Backside Pressure Testing and Interpretation

The initial backside pressure, recorded immediately after packer setting and completion fluid displacement at the time of well completion, is the reference baseline against which all subsequent measurements are compared. This initial pressure is typically the hydrostatic pressure of the completion fluid column from the surface to the packer depth: for a 3,200 m well completed with 1,020 kg/m3 completion brine, the initial backside pressure at surface is approximately 32.0 MPa, reflecting the full hydrostatic column. Over time this pressure may decline slightly as the completion fluid absorbs gas from the formation through the packer seal (reducing the fluid column density) or as minor thermal contraction of the completion fluid occurs, and small declines of 0.5 to 2 MPa over the first 6 months are often considered within normal limits. Any pressure rise above the initial baseline, however small, warrants investigation because there is no mechanism other than a leak (tubing or packer) by which the annular pressure can increase above the initial trapped pressure.

Diagnosing the source of anomalous backside pressure requires a structured test sequence.
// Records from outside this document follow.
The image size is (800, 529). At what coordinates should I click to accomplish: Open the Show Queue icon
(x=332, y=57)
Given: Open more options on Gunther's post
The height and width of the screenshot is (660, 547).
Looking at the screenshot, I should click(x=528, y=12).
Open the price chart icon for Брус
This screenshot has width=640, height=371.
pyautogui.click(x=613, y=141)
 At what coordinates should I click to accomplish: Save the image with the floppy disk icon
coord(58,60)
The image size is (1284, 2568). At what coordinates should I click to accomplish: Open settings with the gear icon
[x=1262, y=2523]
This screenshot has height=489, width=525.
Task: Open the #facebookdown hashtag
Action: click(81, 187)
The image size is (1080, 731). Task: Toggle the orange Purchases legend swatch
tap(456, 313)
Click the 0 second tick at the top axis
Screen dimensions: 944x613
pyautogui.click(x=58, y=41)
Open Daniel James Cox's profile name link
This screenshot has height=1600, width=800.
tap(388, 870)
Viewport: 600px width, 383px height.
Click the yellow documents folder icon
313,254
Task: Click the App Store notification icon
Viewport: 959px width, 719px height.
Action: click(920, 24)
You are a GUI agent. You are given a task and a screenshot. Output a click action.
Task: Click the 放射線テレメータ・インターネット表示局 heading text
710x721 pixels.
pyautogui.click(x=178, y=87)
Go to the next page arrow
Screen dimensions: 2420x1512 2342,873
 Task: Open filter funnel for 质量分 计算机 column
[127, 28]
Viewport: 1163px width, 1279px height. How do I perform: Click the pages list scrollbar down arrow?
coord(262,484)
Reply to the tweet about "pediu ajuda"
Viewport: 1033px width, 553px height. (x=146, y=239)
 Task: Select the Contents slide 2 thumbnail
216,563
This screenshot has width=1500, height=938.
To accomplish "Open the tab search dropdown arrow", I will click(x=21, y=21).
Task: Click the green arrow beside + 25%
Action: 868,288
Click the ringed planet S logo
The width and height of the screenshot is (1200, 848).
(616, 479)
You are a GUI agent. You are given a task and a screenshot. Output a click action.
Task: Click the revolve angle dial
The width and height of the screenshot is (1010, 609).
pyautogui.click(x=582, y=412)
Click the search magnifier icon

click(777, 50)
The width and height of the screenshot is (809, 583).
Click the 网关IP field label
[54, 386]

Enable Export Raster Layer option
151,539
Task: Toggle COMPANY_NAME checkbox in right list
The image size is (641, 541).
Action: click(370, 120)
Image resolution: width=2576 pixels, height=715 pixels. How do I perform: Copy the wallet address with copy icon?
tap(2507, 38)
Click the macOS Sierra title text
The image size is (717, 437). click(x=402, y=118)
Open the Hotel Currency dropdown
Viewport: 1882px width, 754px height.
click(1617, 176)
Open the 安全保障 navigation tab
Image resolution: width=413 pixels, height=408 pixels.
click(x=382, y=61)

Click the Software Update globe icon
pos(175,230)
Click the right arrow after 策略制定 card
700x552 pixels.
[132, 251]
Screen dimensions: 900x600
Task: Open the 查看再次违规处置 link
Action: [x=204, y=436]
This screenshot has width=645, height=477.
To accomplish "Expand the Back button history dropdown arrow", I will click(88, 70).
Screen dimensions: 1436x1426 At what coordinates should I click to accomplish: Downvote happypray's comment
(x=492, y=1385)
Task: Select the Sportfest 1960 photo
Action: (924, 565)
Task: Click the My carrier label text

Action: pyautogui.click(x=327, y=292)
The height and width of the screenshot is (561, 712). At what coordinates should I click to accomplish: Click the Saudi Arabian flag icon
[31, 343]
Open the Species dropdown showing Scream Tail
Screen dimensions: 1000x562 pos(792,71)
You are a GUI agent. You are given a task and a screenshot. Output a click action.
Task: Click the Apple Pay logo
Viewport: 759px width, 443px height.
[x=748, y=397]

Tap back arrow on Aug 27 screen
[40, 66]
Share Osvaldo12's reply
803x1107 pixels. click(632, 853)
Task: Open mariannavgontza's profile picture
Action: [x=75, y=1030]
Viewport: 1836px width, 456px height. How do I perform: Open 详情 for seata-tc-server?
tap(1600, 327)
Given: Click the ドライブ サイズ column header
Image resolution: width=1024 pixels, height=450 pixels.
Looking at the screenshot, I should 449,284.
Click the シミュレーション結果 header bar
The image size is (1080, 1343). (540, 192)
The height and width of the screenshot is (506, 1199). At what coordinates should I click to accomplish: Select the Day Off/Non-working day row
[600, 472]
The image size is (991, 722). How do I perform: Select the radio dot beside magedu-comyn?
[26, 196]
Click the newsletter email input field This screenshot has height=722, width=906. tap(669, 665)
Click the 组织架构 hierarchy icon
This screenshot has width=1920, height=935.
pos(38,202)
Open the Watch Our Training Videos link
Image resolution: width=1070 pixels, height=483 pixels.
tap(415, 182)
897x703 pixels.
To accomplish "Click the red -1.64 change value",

The first step is to close both the tubing (production) valve and the backside (annulus) valve simultaneously, creating a static shut-in condition for both the production string and the annulus. After 24 hours, both pressures are read and compared. If the backside pressure rises during this static period (which eliminates any flow-induced pressure effects), the source is either a packer bypass (formation pressure driving fluid past the packer seal) or a tubing leak below the packer (if the wellbore-to-annulus pressure gradient allows upward communication). The tubing pressure response guides the diagnosis: if the tubing pressure also changes and the backside and tubing pressures converge toward each other, a tubing leak above the packer is indicated (annulus and tubing approaching pressure equilibrium through the leak). If only the backside pressure rises while the tubing pressure remains stable, a packer bypass is more likely. This diagnostic logic is formalised in AER's SCP investigation procedures and in the ISO 16530-1 (petroleum and natural gas industries: well integrity) guidance for annulus pressure monitoring.

The backside nitrogen test (or annulus leak-off test) quantifies packer and tubing seal integrity before a workover by pressurising the annulus with nitrogen to a test pressure and holding for a specified period. An accepted test (no pressure decline over 30 minutes) confirms that the annular seal above the packer is intact and that the casing string has no through-wall corrosion perforations in the backside zone. A declining pressure indicates either a casing leak to an outer annulus, a packer bypass, or a gas migration path along the cement behind the casing. The rate of pressure decline is used to categorise the severity of the leak: a decline of less than 0.1 MPa/hour is often considered acceptable for continued operation pending workover scheduling, while a decline of greater than 0.5 MPa/hour indicates a severe leak requiring immediate response. These thresholds are company-specific and are not codified in regulation, but they reflect the industry consensus on acceptable annular seal performance embedded in documents such as the Petroleum Technology Alliance of Canada (PTAC) well integrity guidelines.